Let's begin with the Federal Reserve's Beige Book, which, as usual, offers a good overview of the current situation:
Economic activity expanded moderately in late April and early May with few shifts in the pattern of growth. The Dallas District was an exception, where overall economic activity sped up to a solid pace. Manufacturing shifted into higher gear with more than half of the Districts reporting a pickup in industrial activity and a third of the Districts classifying activity as "strong." Fabricated metals, heavy industrial machinery, and electronics equipment were noted as areas of strength. Rising goods production led to higher freight volumes for transportation firms. By contrast, consumer spending was soft. Nonauto retail sales growth moderated somewhat and auto sales were flat, although there was considerable variation by District and vehicle type. In banking, demand for loans ticked higher and banks reported that increased competition had led to higher deposit rates. Delinquency rates were mostly stable at low levels. Homebuilding and home sales increased modestly, on net, and nonresidential construction continued at a moderate pace. Contacts noted some concern about the uncertainty of international trade policy. Still, outlooks for near term growth were generally upbeat. (emphasis added)
Manufacturing is currently doing very well. This graph from Adviser Perspectives shows all the Federal Reserve Bank's regional manufacturing indicators:
These indexes have been at high levels since early 2017, which shows that manufacturing is in the middle of its strongest expansion since the Great Recession. This was confirmed by Friday's release of the ISM Manufacturing report, with a headline number of 58.7. The new orders, production, and employment components of the report were all higher.
Rising manufacturing sentiment has led to an increase in the pace of manufacturing industrial production:
Manufacturing started to increase in early 2016. It has been increasing since (left chart). The pace of Y/Y percentage increases turned positive in 2017 (right chart) and has been printing at a 1-2% pace for the last year.
As for retail sales, the national pace continues to be strong:
The latest PCE report from the BEA also shows a strong pace of consumer spending:
The above chart shows the data in Y/Y format. Note its consistency. The durable goods purchases are the most important; they show a consumer that is very confident about the future. This week's auto and light truck sales confirm this strength:
While they were down modestly, they continue to print at the upper end of their range for this expansion. And the other two areas of PCE spending (non-durable and service expenditures) are rock-solid in their regularity.

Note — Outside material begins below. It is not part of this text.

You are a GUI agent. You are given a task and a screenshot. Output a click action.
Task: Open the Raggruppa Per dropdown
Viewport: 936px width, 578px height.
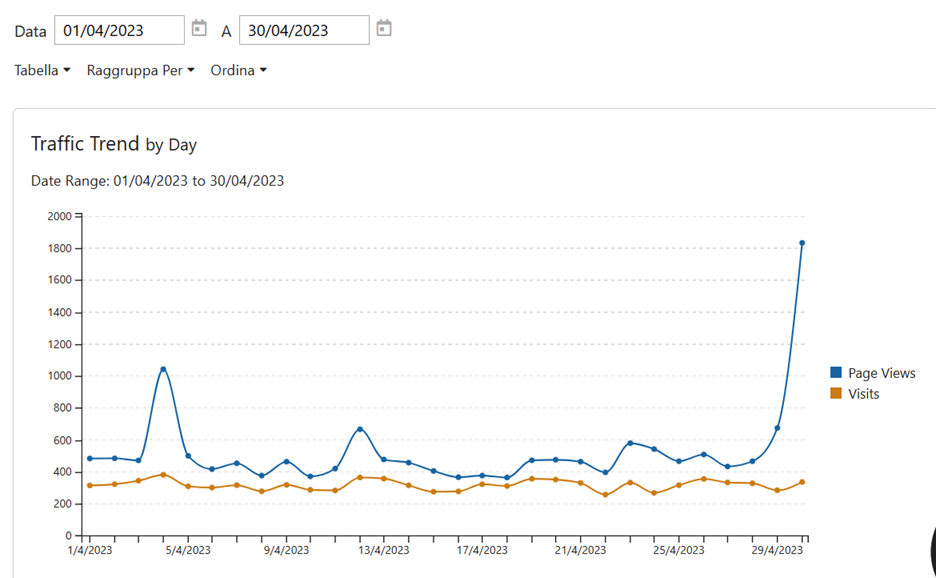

The weakness referred to by the Fed is most likely regional, caused by inclement weather in the 1Q18.
And that brings us to Friday's employment report, which had a headline number of 223,000. But rather than use the monthly number, it's best to rely on moving averages, which smooth out the monthly gyrations.
(data from the BLS; author's calculations).
The 3, 6, and 12-month moving averages are clustered around the 200,000 level - an impressive feat for a labor market this far into an expansion.
Turning to the Household survey, we get the following data:
The U-6 (in red) and U-3 rates (in blue) of unemployment continue to trend lower. The unemployment rate is at its lowest rate in 20+ years, while marginally attached workers are nearing that level.
The Labor Force Participation Rate is holding steady right below 63%. Due to the retiring of the baby-boomers, it's doubtful we'll see this number move much higher. However, the fact that it's holding steady indicates that the jobs market is strong enough to pull people back into the labor market, which is due to...
The rising employment/population ratio. People on the sidelines are seeing more people find jobs, which is what's pulling them into the labor market.
And finally, there are wages:
The good news is that the Y/Y percentage change in average hourly wages for non-supervisory employees is rising and is now 2.77%. The bad news is that the pace of gains is still very weak, especially for an unemployment rate of 3.8%.
All of this week's news was positive. Manufacturing is growing at a solid rate and the U.S. consumer continues to spend. Most importantly, the labor market is doing very well, especially for an economy that is this far into a recovery.